Wild Turkey straight rye 40.5%, 70cl
For decades, Wild Turkey produced just one rye whiskey, 101 rye. Yet due to the style’s increase in popularity, the Kentucky distillery needed to stretch its stocks as far as possible, eventually making their 101 rye available on a limited distribution basis and introducing what’s now known as Wild Turkey straight rye. With a “barely-legal” recipe, containing just 51 per cent rye in its mash bill, the straight rye is bottled at 81 proof, without an age statement (though it’s likely to have been aged for four-to-five years).
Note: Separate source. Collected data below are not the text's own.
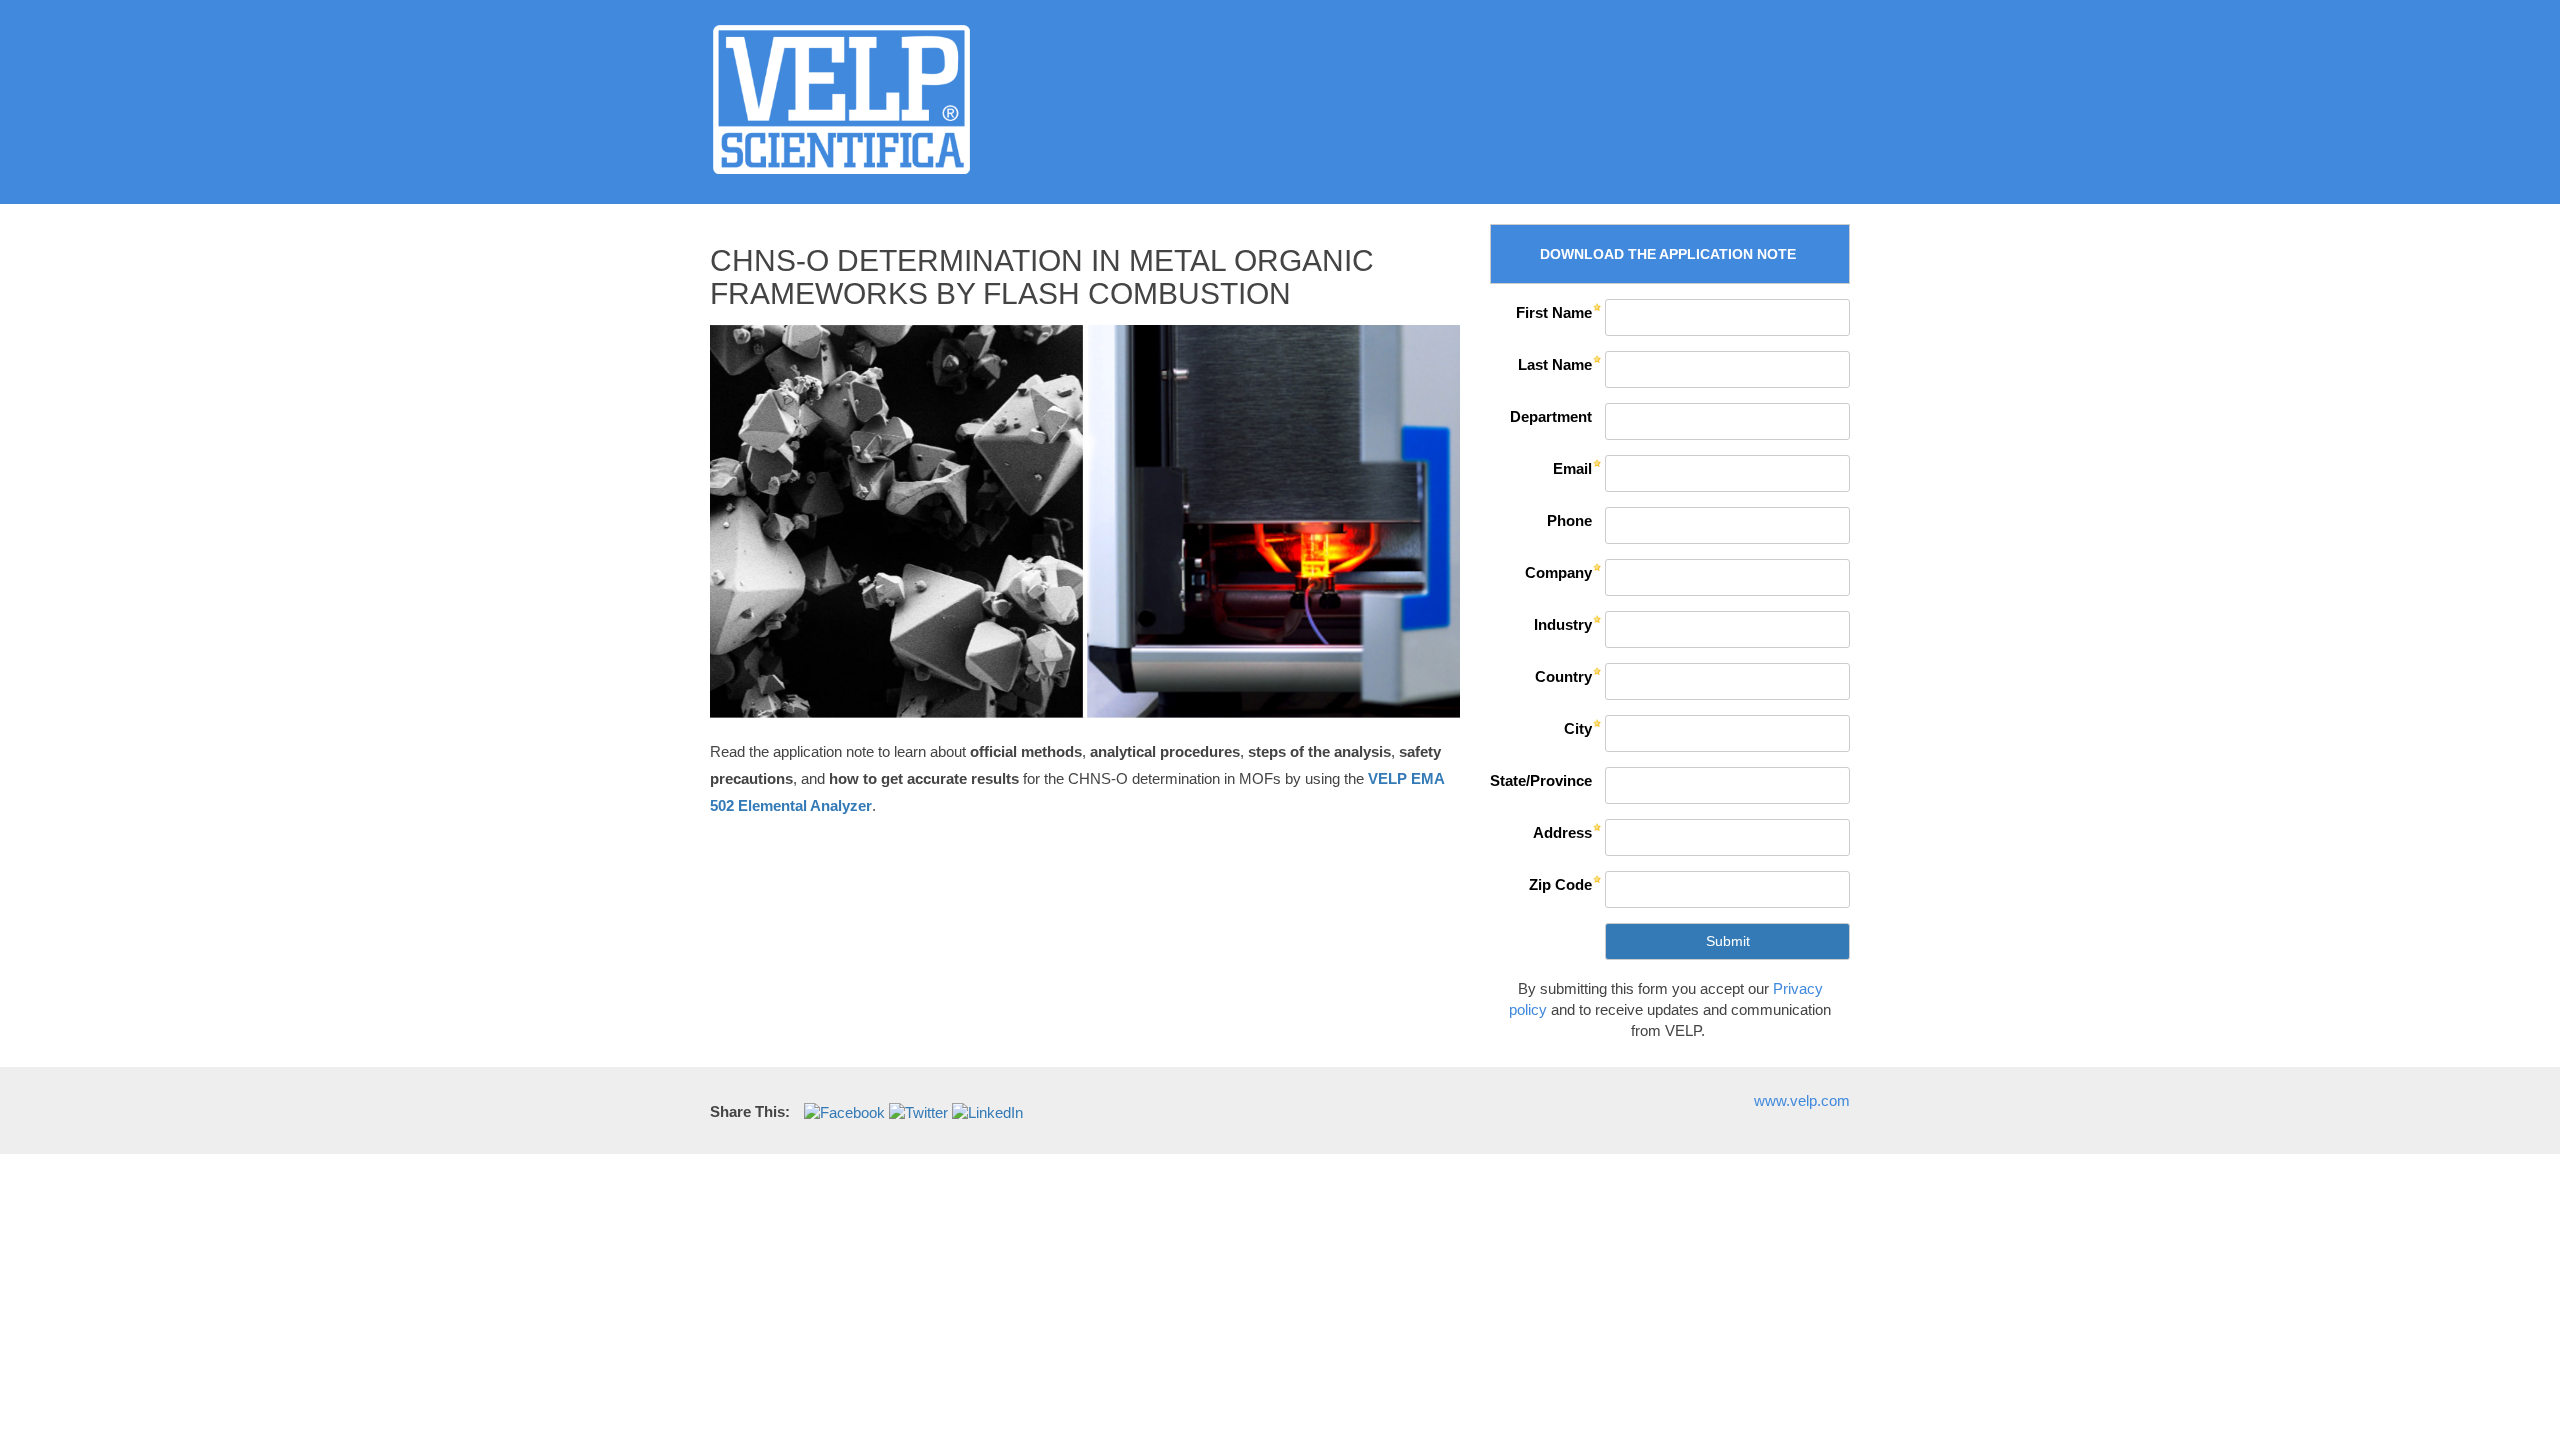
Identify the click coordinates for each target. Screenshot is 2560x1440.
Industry (1563, 624)
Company (1558, 572)
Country (1563, 676)
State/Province (1541, 780)
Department (1551, 416)
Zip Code (1560, 884)
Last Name (1555, 364)
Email (1572, 468)
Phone (1569, 520)
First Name (1554, 312)
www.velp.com (1802, 1100)
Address (1562, 832)
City (1578, 728)
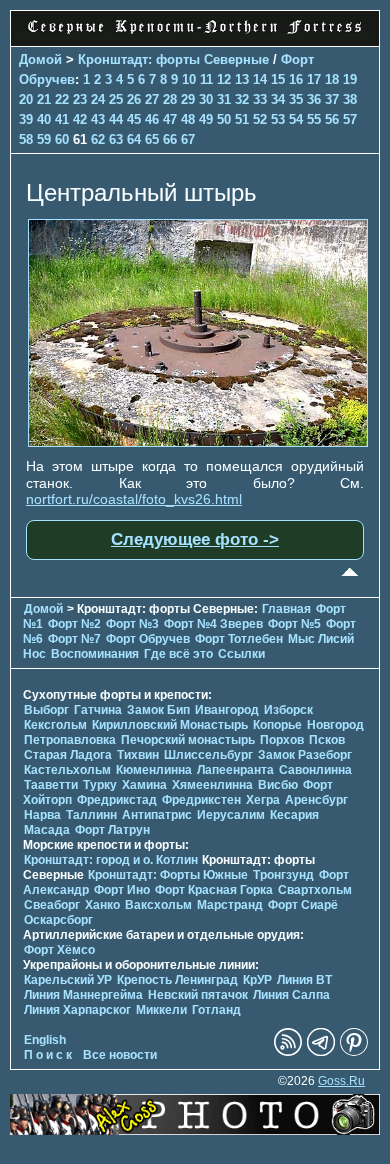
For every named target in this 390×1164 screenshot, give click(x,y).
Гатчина (98, 710)
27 (152, 99)
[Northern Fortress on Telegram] (321, 1052)
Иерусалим (231, 815)
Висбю (278, 785)
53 (278, 119)
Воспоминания (95, 654)
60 (62, 139)
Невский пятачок (198, 995)
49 (206, 119)
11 (206, 79)
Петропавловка (70, 740)
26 (134, 99)
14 (260, 79)
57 (350, 119)
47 (170, 119)
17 (314, 79)
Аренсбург (316, 800)
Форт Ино (122, 890)
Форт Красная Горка (214, 890)
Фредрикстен (201, 800)
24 (98, 99)
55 (314, 119)
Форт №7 (74, 639)
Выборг (46, 710)
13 (242, 79)
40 (44, 119)
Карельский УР (68, 980)
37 (332, 99)
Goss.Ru (341, 1081)
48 (188, 119)
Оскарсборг (58, 920)
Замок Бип (158, 710)
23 (80, 99)
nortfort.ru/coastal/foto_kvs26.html (134, 499)
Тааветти (51, 785)
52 (260, 119)
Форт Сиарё (303, 905)
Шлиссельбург (208, 755)
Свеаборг (52, 905)
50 (224, 119)
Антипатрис (157, 815)
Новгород (335, 725)
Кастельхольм (67, 770)
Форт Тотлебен (239, 639)
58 (26, 139)
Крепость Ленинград (177, 980)
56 (332, 119)
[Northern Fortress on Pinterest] (354, 1052)
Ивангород (227, 710)
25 (116, 99)
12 (224, 79)
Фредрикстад (117, 800)
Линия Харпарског (77, 1010)
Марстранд (230, 905)
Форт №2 (74, 624)
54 (296, 119)
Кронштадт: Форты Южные (168, 875)
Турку (100, 785)
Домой (40, 59)
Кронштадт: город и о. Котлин (111, 860)
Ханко (102, 905)
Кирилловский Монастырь (170, 725)
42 (80, 119)
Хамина (144, 785)
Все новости (120, 1055)
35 (296, 99)
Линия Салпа (291, 995)
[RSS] (288, 1052)
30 (206, 99)
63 (116, 139)
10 (189, 79)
Before ageing, the American oak barrels are given a heavy “alligator” char, for deeper flavour. As well as breaking down the wood’s hemicellulose to extract bold sweet flavours, the heavy char removes some of that woodiness synonymous with the spirit. As a result, the liquid has bold vanilla flavours (not unlike bourbon) alongside notes of honey, brown sugar, and some spiciness led by caraway seed. Wild Turkey straight rye isn’t one of the most complex expressions on the market, but it’s smoother than its price suggests, and is particularly well-suited for use in cocktails.
Bulleit Rye frontier whiskey 45%, 70cl
Particularly well known for its bourbon (which contains a fairly high amount of rye in its mash bill), Bulleit frontier whiskey’s rye expression is a relatively new addition to the brand’s portfolio. Introduced in 2011, Bulleit Rye is produced in small batches with a mash bill of 95 per cent rye and five per cent malted barley. Although the spirit has some caramel sweetness, it’s primarily due to the ageing process, while the palate also has a fair amount of woodiness, plus orchard fruits and fiery pepper that’s most prominent on the finish alongside a suggestion of chilli and cinnamon.
A sophisticated and well-balanced whiskey, Bulleit Rye lacks some complexity, yet it provides a good introduction to the world of rye whiskey, at an accessible price point – also readily available in various supermarkets. Enjoy over ice or as the base to classic cocktails in order to take the edge off.
The verdict: Rye whiskey
With the collection showcasing so many varying flavours and styles, from just one category, all of the whiskeys featured are recommended, for rye enthusiasts or those just hoping to learn more about the genre. WhistlePig’s small batch 10-year-old rye is a particular standout, however. Slightly less nuanced than the more expensive 12 and 15-year-old expressions, it’s an exceptional premium rye whiskey at its price point, and although slightly more expensive than most on the list, the product’s quality is worth every penny.
Honourable mentions also go to Michter’s US*1 Kentucky straight rye, an exemplary benchmark rye for under £50, and Catoctin Creek’s roundstone rye 80 proof – a remarkable whiskey for both sipping and making Manhattans.